The full descent begins with the unabated “Slow Decline,” a downward spiral complete with musical theatrics complimenting Weiner’s lower-tone vocals, taking us out with an opera-like soundscape. This track probably speaks most to what Weiner described as what today’s world was imagined to be versus the reality of it: disorder, mayhem, pandemonium. These dramatic forces immediately collide with the beatific and pulsating “New Cold Dream, Pt. II,” providing a necessary uplift in the face of ominous destruction.

A new cold dream: a heavy road, but it won’t break us.

The album closes with the predicated “Left Behind,” leaving us in a danceable and frenetic state, while delving fully into the depths of our innate loneliness in need of connection. Every beat, every snare, every key is connected yet counterintuitive to what we might expect to hear next, making it one of the most commanding listens on the album. 

“It’s a song about how out of touch we are with so many parts of ourselves now that technology has come so far,” Weiner reiterates. “But it’s also about the crash course we’re headed on where far too many people are concerned with short-term gains and consequences, because those are usually only felt by the people who were left behind.”

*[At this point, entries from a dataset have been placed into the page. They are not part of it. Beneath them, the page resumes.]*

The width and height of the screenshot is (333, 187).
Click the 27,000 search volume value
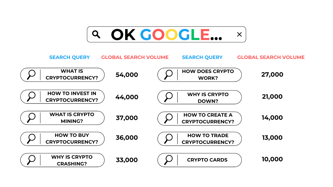[x=272, y=75]
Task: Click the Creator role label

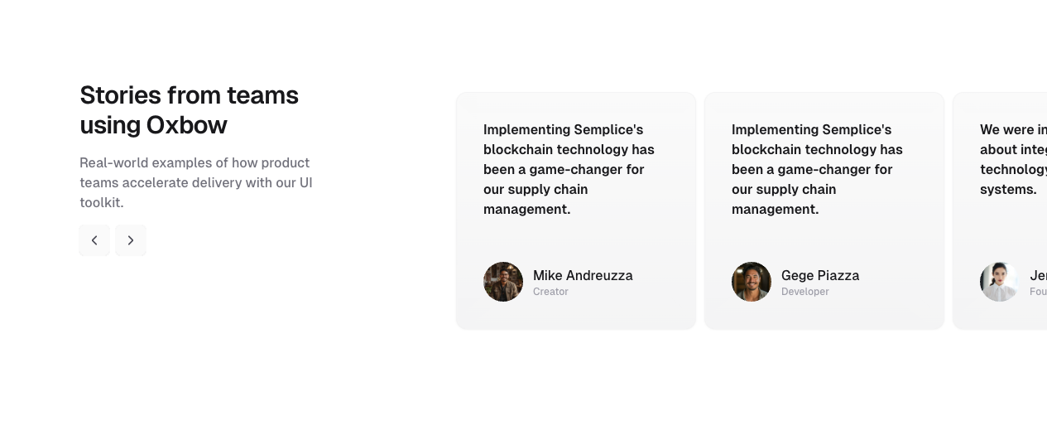Action: [x=550, y=292]
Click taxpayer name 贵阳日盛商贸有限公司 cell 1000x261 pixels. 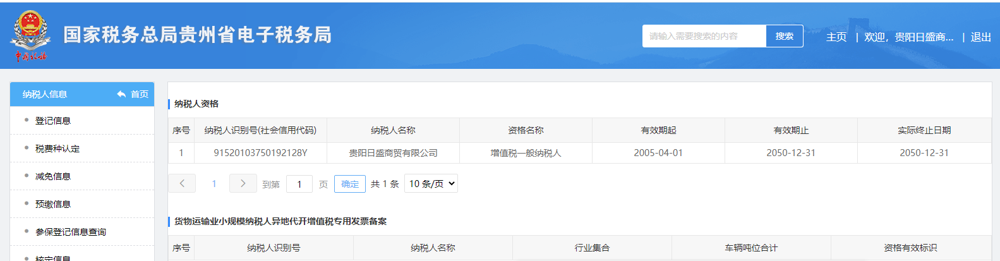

In this warming world going hell knows where, as more and more are displaced and humanity becomes colder, our realities may shift and adapt, as they should—because that’s what they’ve always done. These existential plagues we’re experiencing now are not unique, with past remnants showing philosophers, musicians, and writers all throughout history regularly plagued by inner conflicts in the wake of spurring technological advancements. Every generation has been defined by its own version of existential dread while at the same time bedeviled by separation. While modern technology has come a long way, the ego has come much further and humanity has a much longer history. Technology can divide us and pull us further apart, but it can also bring us closer to greater meaning, as it does with New Cold Dream. It either serves us connection or separation: we can only choose to use it in one way or the other. In the face of external decay, it’s important to remember that something inside remains—the power is there.